Probably the Worst Vets Minister Ever
By Ralph Goodale
Member of Parliament for Wascana
Every Remembrance Day at memorial services across the country, the most emotional moment is when the "Veterans Company" marches past the cenotaph.
Whether they are younger people who saw action just recently in places like Afghanistan or 90-year-olds who survived the WW2 or veterans of all the other campaigns in between, they provoke spontaneous respect and admiration. They are, after all, genuine heroes. The crowds break into loud and sustained applause.
Within our free society, we can and do have vigorous disputes about the foreign and defence policy issues that resulted in all these valiant Canadians being sent into harm's way in various theatres of war down through the years. Such debate is what a democracy is all about - that's what our Canadian Forces go to fight for.
But all such arguments aside, once our troops are in the heat of battle, all Canadians pray for their safety, marvel at their skill and courage, mourn their losses and anxiously await their return. We all know we have a sacred covenant to honour in the aftermath of war.
On this latter point, among the public, there is no disagreement whatsoever. Our returning military personnel and veterans have stood ready to give their all, and when they come home, their country must "stand ready" for them - to meet their social, economic, physical and psychological needs. All Canadians expect their government to respond with gratitude and generosity.
That's why it's so difficult to fathom the bizarre on-going misbehaviour of Stephen Harper's Veterans Affairs Minister, Julian Fantino. His antics, including several personally insulting encounters with veterans and their families, are a major drag on the government's credibility.
Most recently, Mr. Fantino couldn't justify his department's failure to utilize more than $1.1-billion which Parliament had expressly approved for programs and services for veterans.
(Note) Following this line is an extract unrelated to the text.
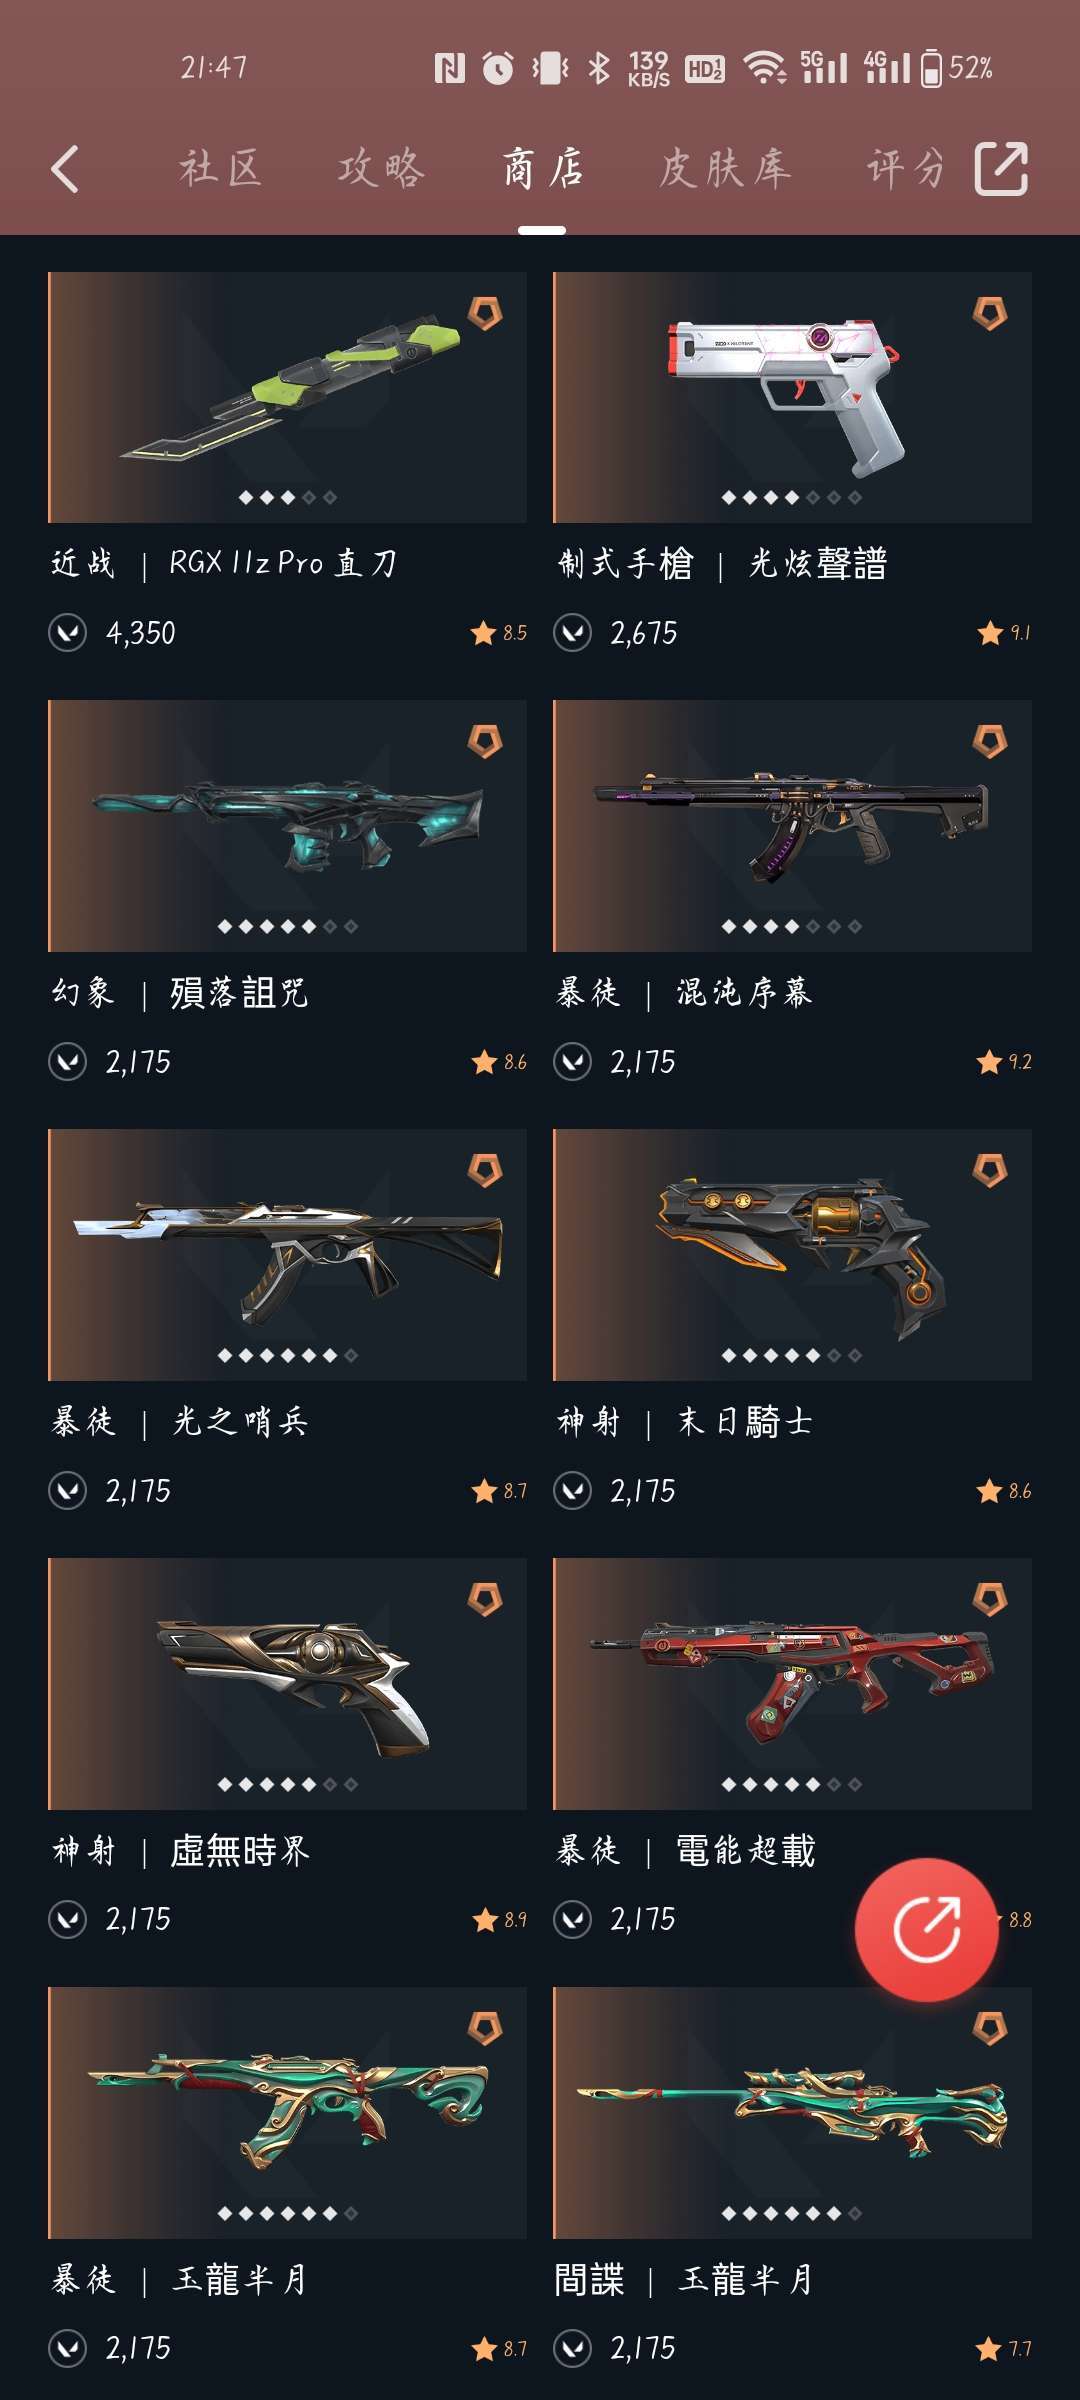
Task: Switch to the 攻略 tab
Action: (381, 168)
For all the government's loud budget promises, the money never got out the door.
In Finance department language, that $1.1-billion "lapsed". The hapless Mr. Fantino seems to think he still has access to it, but he doesn't. Lapsed funds from all departments go back into the central treasury and are largely applied at year-end against the government's deficit. In other words - by accident, design or incompetence - the money was used to help balance the books.
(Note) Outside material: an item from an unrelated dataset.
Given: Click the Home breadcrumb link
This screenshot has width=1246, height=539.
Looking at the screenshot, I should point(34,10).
Think what might have been accomplished for returning soldiers and veterans if these funds had been utilized as Parliament intended. The nine offices providing specialized services to veterans across the country might not have closed. Financial assistance for dignified funerals might have been provided to the families of thousands of deceased Vets who were denied such help.
Veterans' health insurance premiums perhaps didn't need to double. Pensions could have been improved. The Veterans Independence Program might have been enhanced. Some returning soldiers might not have been discharged just before they could qualify for benefits. A vigorous effort to detect and deal pro-actively with Post Traumatic Stress Disorder could have been launched years ago.
Instead, yesterday, just before the Auditor General is due to publish a critique of his performance, Mr. Fantino announced a small mental health initiative representing only a fraction of his lapsed funding. It's obviously a last-minute manoeuvre to deflect the flak he is getting.
One leading advocate for veterans, Michael Blais, called the initiative "damage control" in the "toxic" relationship Mr. Fantino has created. Former Veterans Ombudsman Pat Stogran dismissed it as more "rhetoric" and "empty promises", not really worth listening to.
Mr. Harper and his Minister have a big credibility problem.